Source text
=== Section Start ===
At 5.41pm, 4 August, a powerful explosion was heard near the rostrum from which Venezuelan president Nicolás Maduro was addressing a parade at Bolivar Avenue in Caracas to mark the 81st anniversary of the Bolivarian National Guard. President Maduro was unharmed, but seven members of the National Guard were injured.
In a televised address, the Venezuelan president accused outgoing Colombian President Juan Manuel Santos of being behind the attempt on his life. Far-right Venezuelan oppositionist, Patricia Poleo (based in Miami), later issued a statement from Soldados de Franelas (“Soldiers in T-Shirts”): a right-wing terrorist group made up of civilians and military personnel, which claimed responsibility for the attack.
While some of the details of what happened are still unclear, it seems that there were two drones carrying C4 explosives and the target was the presidential rostrum of the parade. The drones have been identified from video footage and they seem to be high-end, professional six-rotor DJM600s, capable of carrying a load of seven pounds. One exploded in the air, probably shot down by the president’s security detail, while the other veered off and crashed into a nearby residential building.
=== Section End ===
Given information
=== Section Start ===
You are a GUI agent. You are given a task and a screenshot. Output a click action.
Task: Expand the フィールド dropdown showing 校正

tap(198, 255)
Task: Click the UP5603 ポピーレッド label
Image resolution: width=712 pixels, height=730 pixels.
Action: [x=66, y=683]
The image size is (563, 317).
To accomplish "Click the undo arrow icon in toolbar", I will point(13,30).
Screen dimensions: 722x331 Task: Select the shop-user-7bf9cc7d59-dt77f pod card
=== Section End ===
Problem set
**a.** In the account of the Caracas explosion, how many members of the National Guard were injured?
**b.** Using the account of the Caracas explosion, explain why one of the two drones exploded in the air instead of reaching its target.
Use only the account of the Caracas explosion to answer.

Task-by-task solutions
**a.** Seven members of the National Guard were injured.

**b.** One drone exploded in the air because it was probably shot down by the president's security detail. The other veered off and crashed into a nearby residential building.